Using TensorFlow backend.


In [2]:
categories = ['talk.religion.misc', 'sci.crypt', 'misc.forsale', 'comp.sys.mac.hardware']

In [3]:
twenty_train = fetch_20newsgroups(subset='train', categories=categories, shuffle=True)
twenty_test = fetch_20newsgroups(subset='test', categories=categories, shuffle=True)

In [4]:
twenty_train.data[0]

'From: tcmay@netcom.com (Timothy C. May)\nSubject: Re: Once tapped, your code is no good any more.\nOrganization: NETCOM On-line Communication Services (408 241-9760 guest)\nX-Newsreader: Tin 1.1 PL5\nDistribution: na\nLines: 51\n\nBrad Templeton (brad@clarinet.com) wrote:\n: It occurs to me that if they get a wiretap order on you, and the escrow\n: houses release your code to the cops, your code is now no longer secure.\n: \n: It\'s in the hands of cops, and while I am sure most of the time they are\n: good, their security will not be as good as the escrow houses.\n: \n: \n: What this effectively means is that if they perform a wiretap on you,\n: at the end of the wiretap, they should be obligated to inform you that\n: a tap was performed, and replace (for free) the clipper chip in your\n: cellular phone so that it is once again a code known only to the\n: escrow houses.\n\nGetting the court order to reveal the key *also* makes decipherable\nall *past* conversations (which may be on t

In [5]:
twenty_test.data[0]

"Distribution: world\nFrom: Tony_Sullivan@mcontent.apana.org.au\nOrganization: MacContent BBS, Doncaster, Victoria, Australia\nReturn-Receipt-To: Tony_Sullivan@mcontent.apana.org.au\nSubject: Re: DeskWriter Drivers 3.1 -- How to install ?\nLines: 16\n\nCan someone tell me which of the files that come with DW-3.1 go where\nand for what purpose?  What can be left out, for instance, if\nyou don't want to do background printing?\n\nAs far as I can remember, all you need to do to get your Deskwriter up and\nprinting using the 3.1 driver is to drag the driver itself (either serial or\nappletalk depending on your needs) to the system folder.

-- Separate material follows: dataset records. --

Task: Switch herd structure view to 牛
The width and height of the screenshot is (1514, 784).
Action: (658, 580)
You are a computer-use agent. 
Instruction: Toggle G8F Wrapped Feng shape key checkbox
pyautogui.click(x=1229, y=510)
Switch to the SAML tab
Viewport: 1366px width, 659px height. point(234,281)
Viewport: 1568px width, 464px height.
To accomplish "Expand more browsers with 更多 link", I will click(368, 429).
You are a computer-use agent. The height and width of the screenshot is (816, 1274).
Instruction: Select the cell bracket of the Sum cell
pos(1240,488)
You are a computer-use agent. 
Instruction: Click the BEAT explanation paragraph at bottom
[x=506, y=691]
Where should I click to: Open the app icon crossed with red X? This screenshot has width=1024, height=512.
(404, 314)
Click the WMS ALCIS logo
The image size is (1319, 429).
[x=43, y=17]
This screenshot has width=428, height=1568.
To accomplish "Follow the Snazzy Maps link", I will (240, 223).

You don't need the\nfonts or anything else if all you want is straight forward, bare bones, basic\nprinting....I don't have anything else installed and can still print on a\nDeskwriter using sys7.1 and HP driver 3.1\nTony\n***************************************************************************\n The views expressed in this posting those of the individ

In [6]:
X_train = count_vect.fit_transform(twenty_train.data)

In [7]:
X_train

<2135x1000 sparse matrix of type '<class 'numpy.int64'>'
	with 134527 stored elements in Compressed Sparse Row format>

In [8]:
X_test = count_vect.transform(twenty_test.data)

In [9]:
def bestparams(model, grid, folds, data, classes):
    grid_search = GridSearchCV(model, param_grid=grid, cv=folds, scoring='f1_macro')
    grid_search.fit(data, classes) 
    return grid_search.best_score_, grid_search.best_params_, grid_search.best_estimator_

In [10]:
n_fold = 10
folds = KFold(n_splits=n_fold, shuffle=True, random_state=0)

In [11]:
models = [LogisticRegression(), LinearSVC(), SGDClassifier()]

In [12]:
grids = [{'class_weight' : ['balanced', None], 'C': [1, 2], 'max_iter': [100, 150]},
        {'loss' : ['hinge', 'squared_hinge'], 'intercept_scaling' : [1, 2]},
        {'alpha': [0.0001, 0.05, 0.1], 'max_iter': [100, 200]}]

In [13]:
chosenmodels = []

In [14]:
trainscores = []

In [15]:
 for i in range(3):
    best_score, best_params, best_estimator = bestparams(models[i], grids[i], folds, X_train, twenty_train.target)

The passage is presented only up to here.